La difficulté va notamment être de déterminer à partir de quel moment il est possible de considérer que le COVID-19 pouvait être raisonnablement connu par le débiteur de l’obligation inexécutée : lorsque l’épidémie a commencé en Chine ou en France ? Lorsque nous sommes passés au niveau 2 ou au niveau 3 ? 
Par ailleurs, quelles mesures ont-elles été prises pour éviter les conséquences du COVID-19 ? N’y avait-il pas, pour le débiteur, une solution alternative : une autre forme de travail, un autre circuit de distribution ? 
L’exécution de l’obligation était-elle véritablement impossible ou seulement plus onéreuse ? N’y a-t-il pas un moment ou « plus onéreux » signifie « impossible » ? A partir de quand ? 
L’analyse de la jurisprudence face aux épidémies permet de constater que les tribunaux appliquent les critères de la force majeure avec rigueur. Ainsi, à titre d’exemples, la jurisprudence a refusé la qualification de force majeure aux épidémies suivantes : la grippe H1N1 de 2009 a été considérée comme prévisible (Cour d’appel de Besançon, 8 janvier 2014), le virus du chikungunya comme non irrésistible dans la mesure où un antidote existait (Cour d’appel de Basse-Terre, 17 décembre 2018), le virus du SRAS en 2002, comme risque sanitaire non majeur n’empêchant pas l’exécution du contrat (TI Paris, 4 mai 2004).
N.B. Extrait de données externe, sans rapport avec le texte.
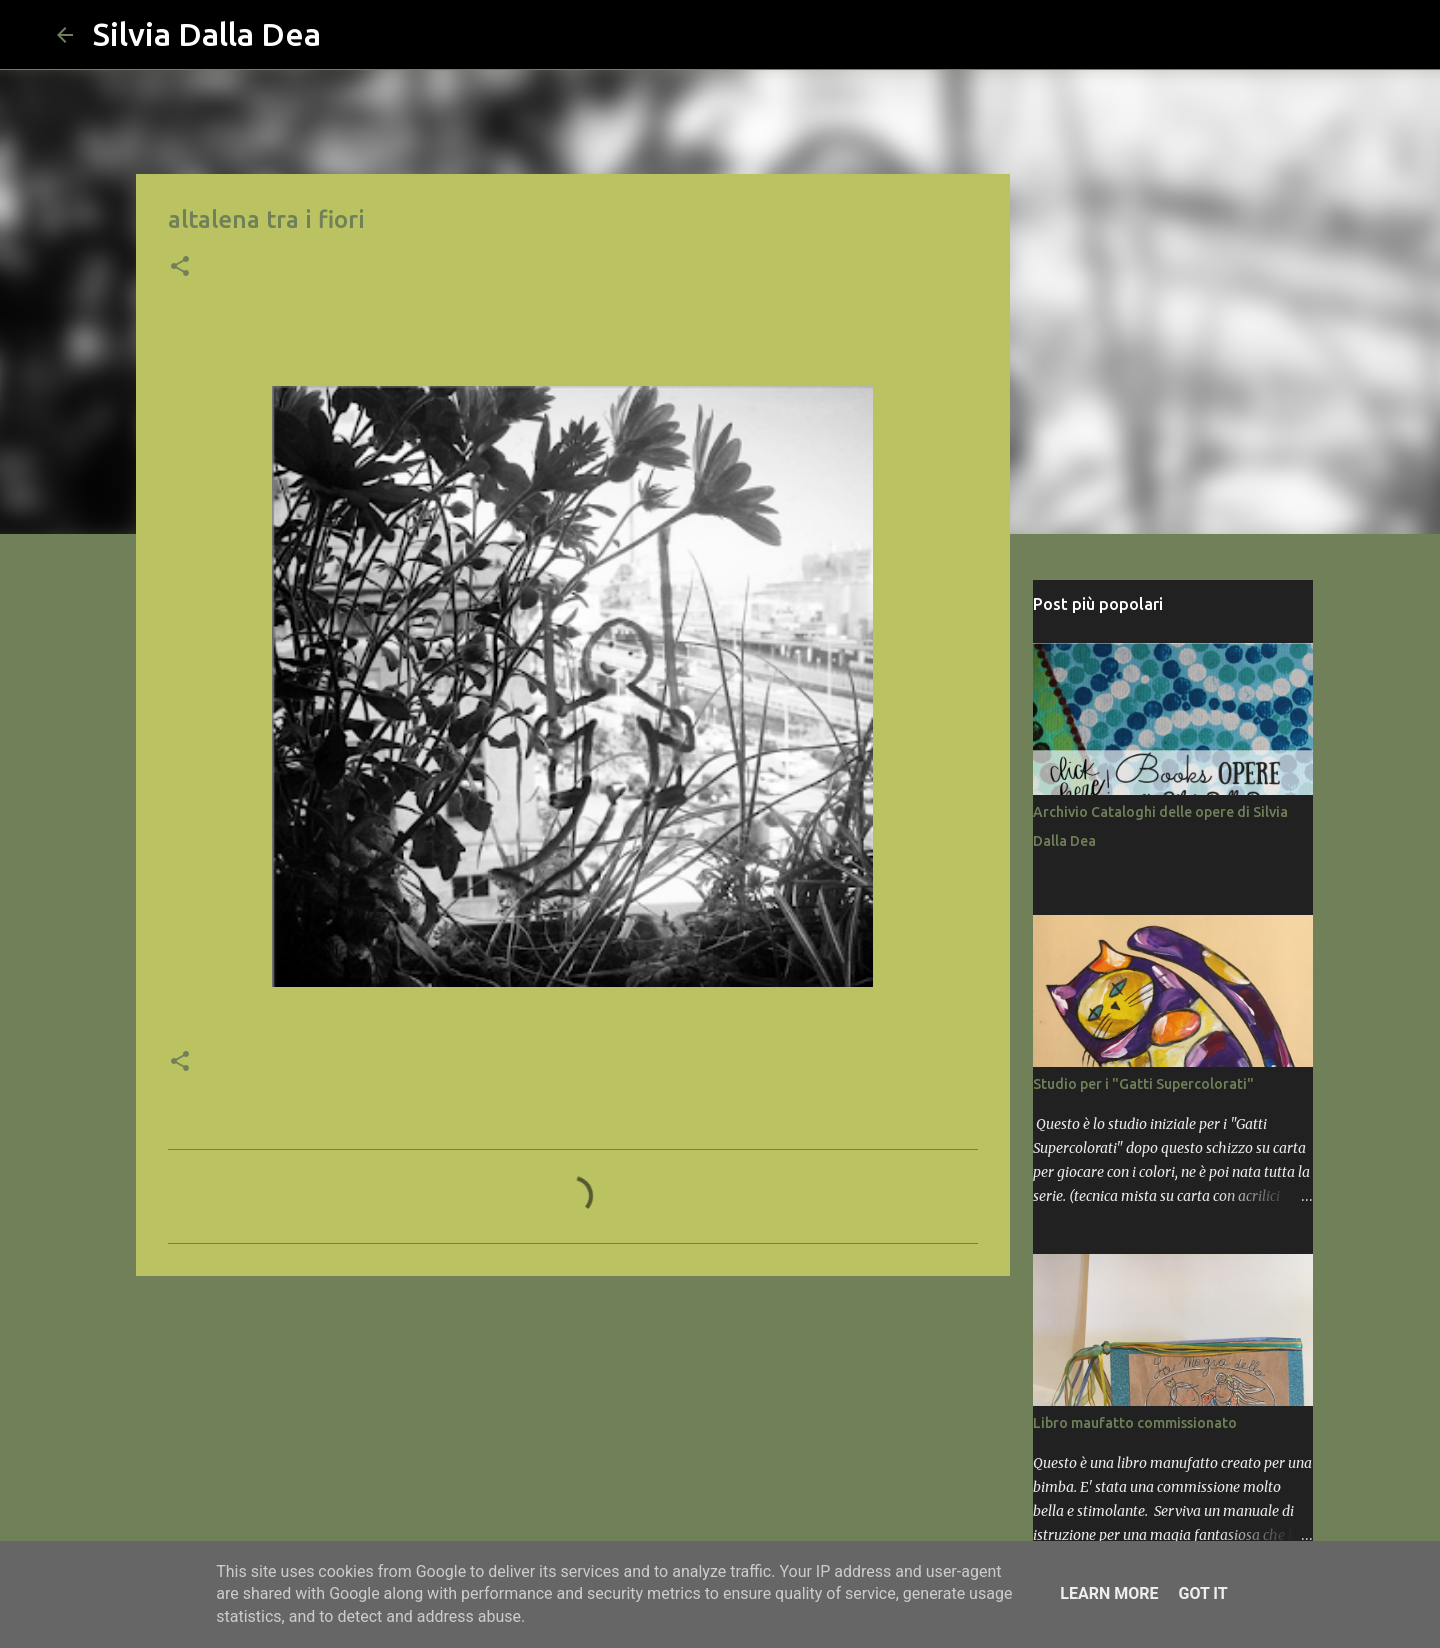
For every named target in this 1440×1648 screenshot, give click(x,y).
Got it (1202, 1593)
Le COVID-19, cependant, est une épidémie d’ampleur inédite contre laquelle les gouvernements français et étrangers ont édicté des mesures drastiques, et dont l’évolution est encore, à ce jour, incertaine. Ces éléments pourront probablement permettre de plaider en faveur de la reconnaissance d’un cas de force majeure, si ce n’est du fait de l’épidémie elle-même, du moins, en raison de ses conséquences et des mesures imposées par le Gouvernement.

Ce sont les juges qui en décideront au cas par cas.
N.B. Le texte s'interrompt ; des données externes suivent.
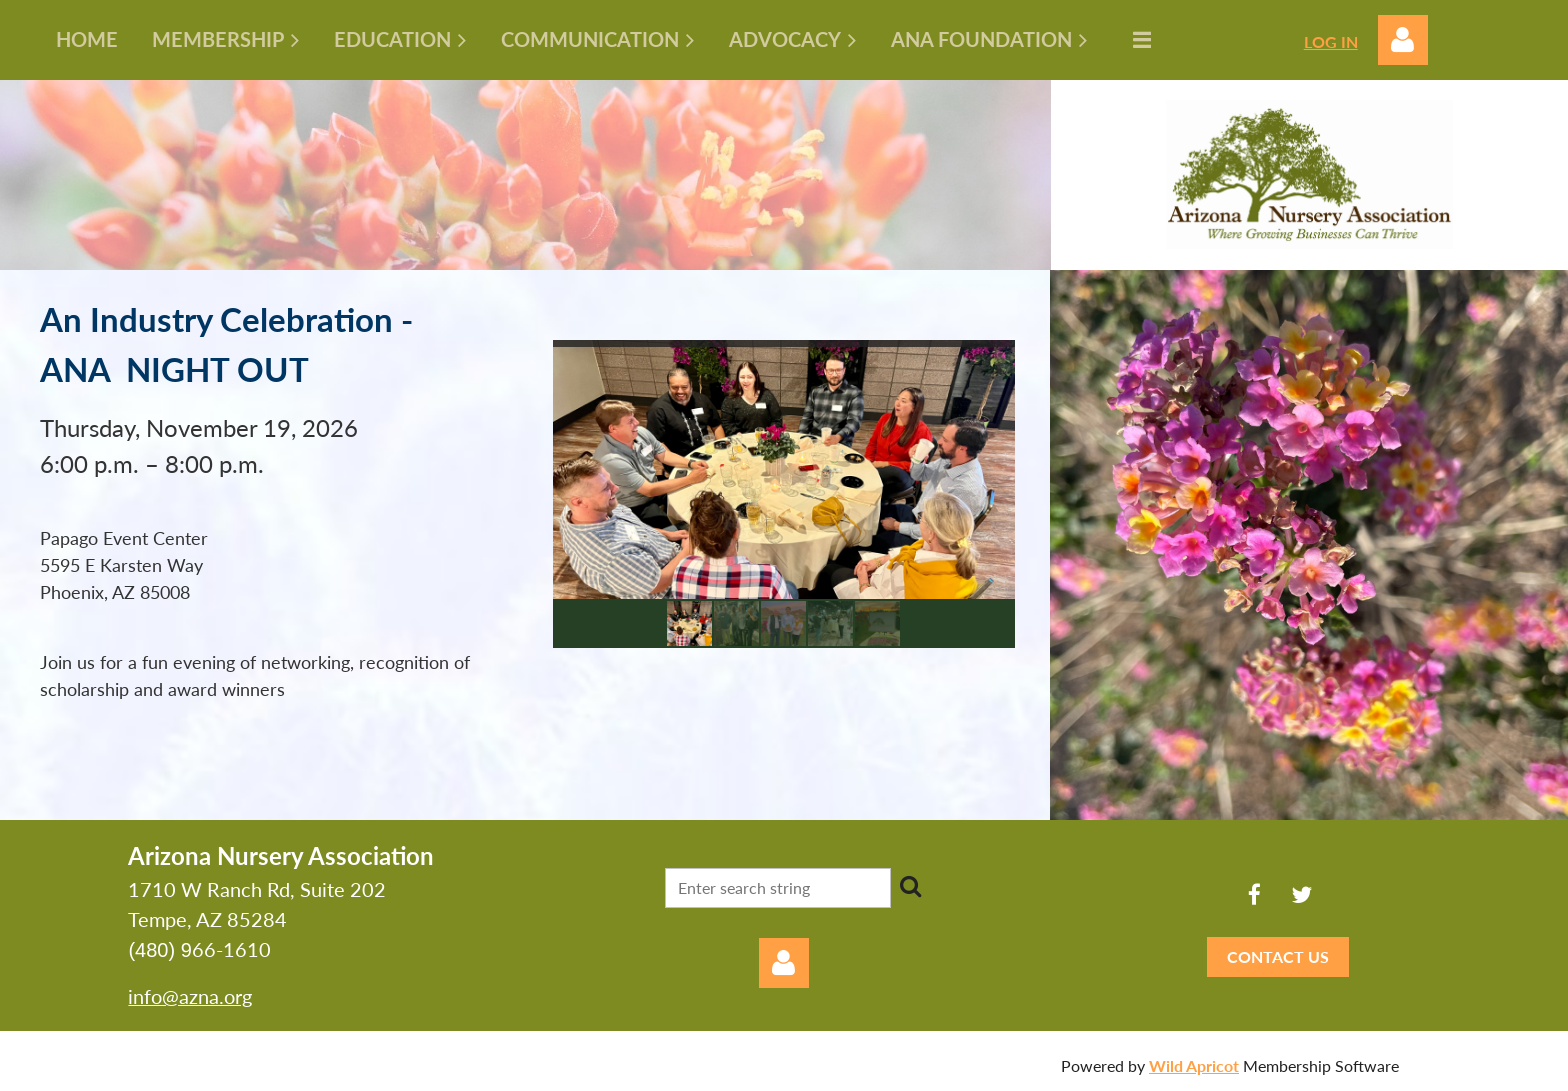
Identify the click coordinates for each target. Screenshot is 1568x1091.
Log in (1403, 40)
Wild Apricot (1194, 1065)
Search (910, 886)
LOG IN (1331, 41)
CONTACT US (1278, 956)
3.         En pratique, quelle est l’urgence ?

L’urgence est de procéder à un audit de tous vos contrats, afin de vérifier s’ils contiennent ou non une clause de force majeure.

En effet, ces clauses, lorsqu’elles existent, prévoient souvent un formalisme strict de mise en œuvre,  et notamment la déclaration de l’événement constitutif d’un cas de force majeure selon une forme spécifique (lettre recommandée avec accusé de réception le plus souvent) et dans un délai déterminé : le non-respect de ce délai vous empêchera de vous prévaloir de la force majeure pour vous dégager de toute responsabilité en cas d’impossibilité d’exécuter vos obligations du fait du COVID-19.
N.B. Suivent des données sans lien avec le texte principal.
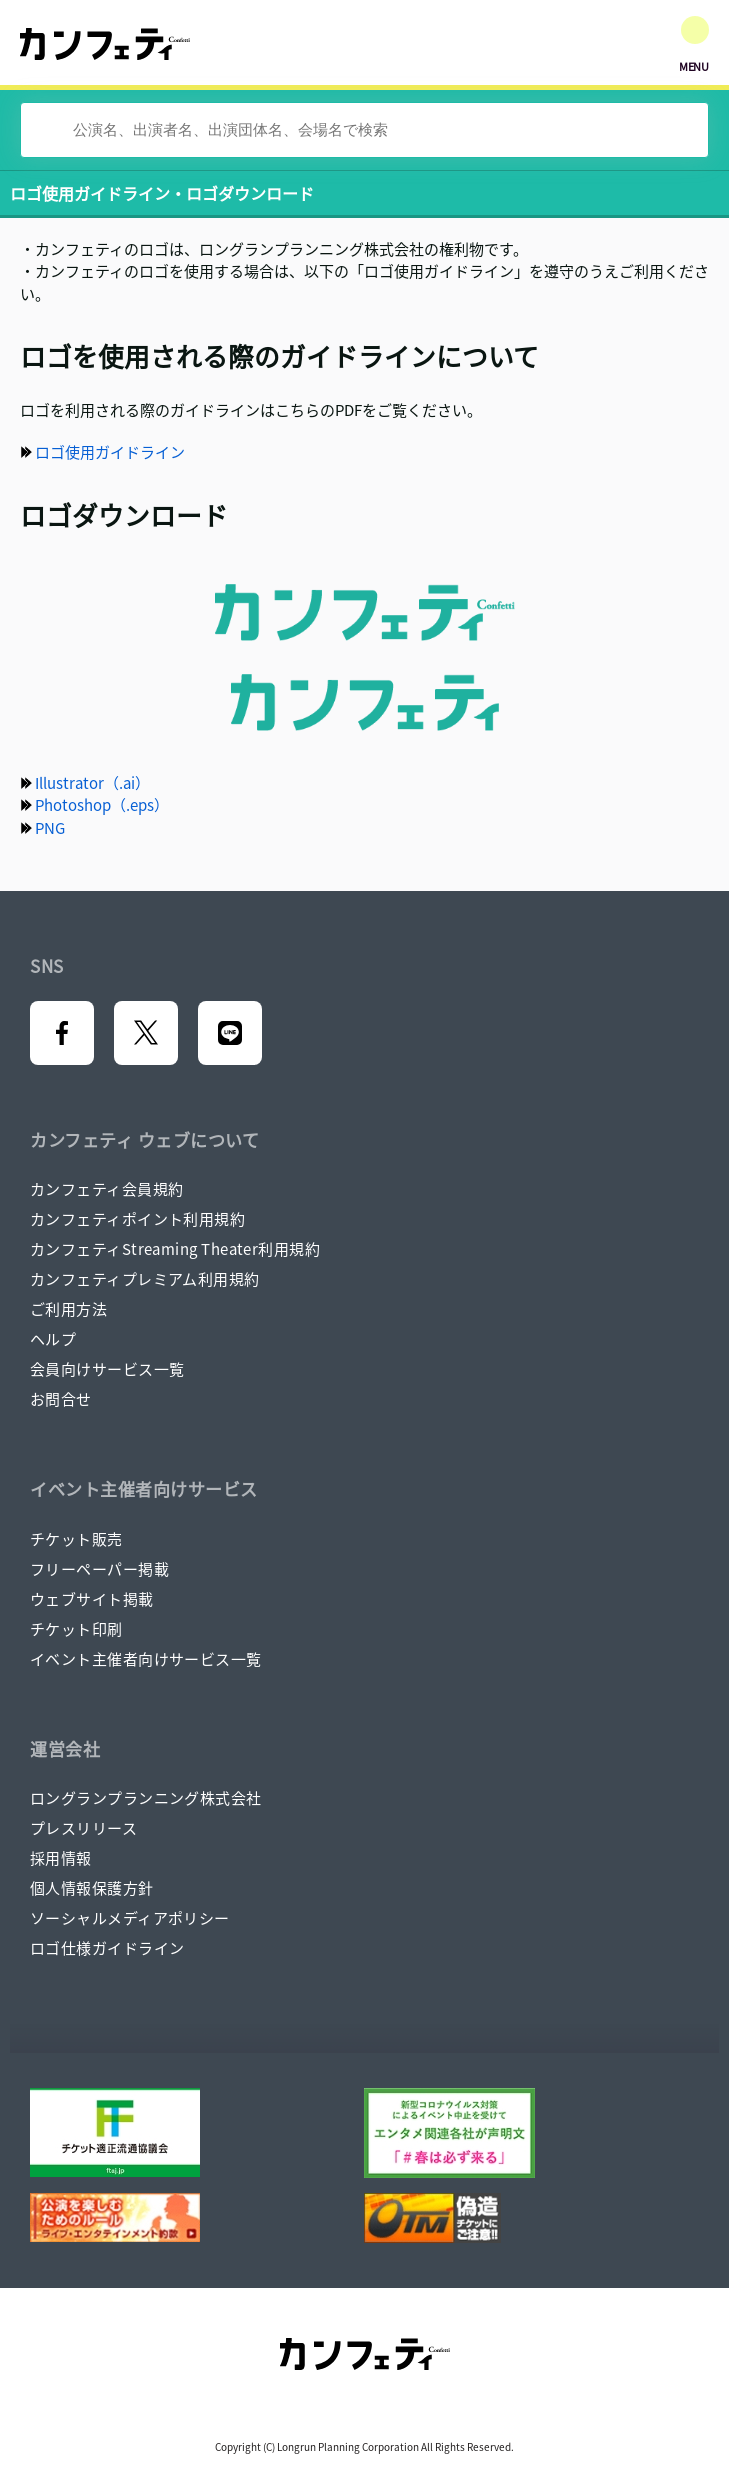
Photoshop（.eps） (94, 804)
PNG (42, 827)
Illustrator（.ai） (85, 782)
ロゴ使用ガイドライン (102, 451)
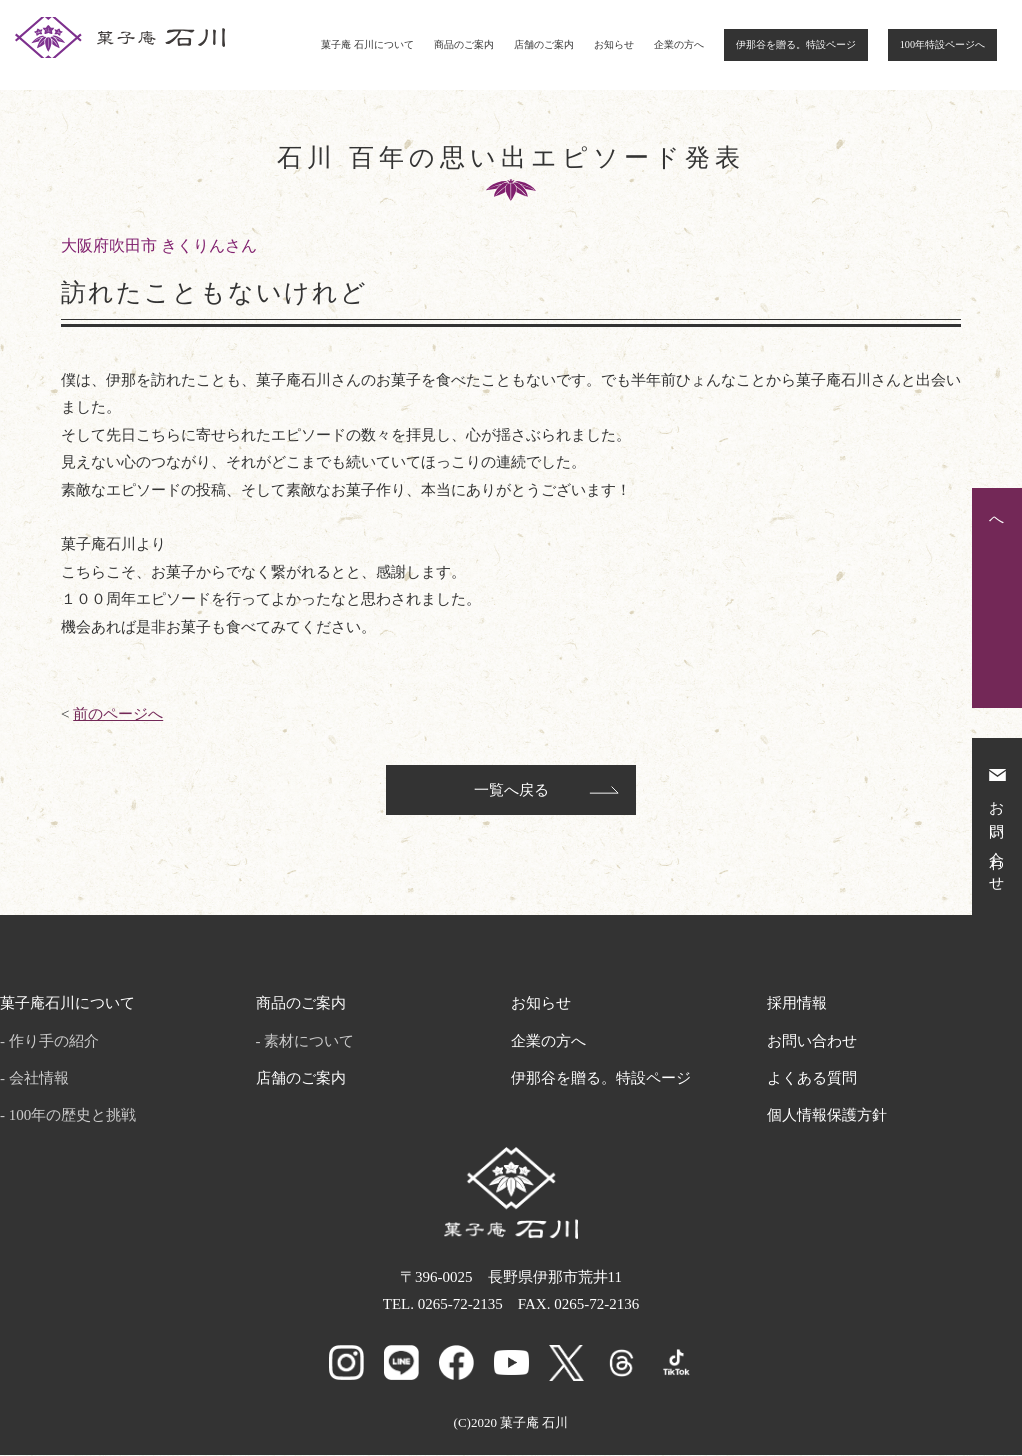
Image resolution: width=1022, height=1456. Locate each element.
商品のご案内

En l’absence de telles clauses, il peut être nécessaire de prendre l’initiative d’informer votre cocontractant des difficultés d’exécution que vous rencontrez malgré l’ensemble des mesures prises pour éviter les effets de la crise sanitaire. Ceci notamment afin qu’il ne puisse vous être reproché une résiliation abusive de votre contrat, ou une rupture brutale, partielle, de vos relations commerciales.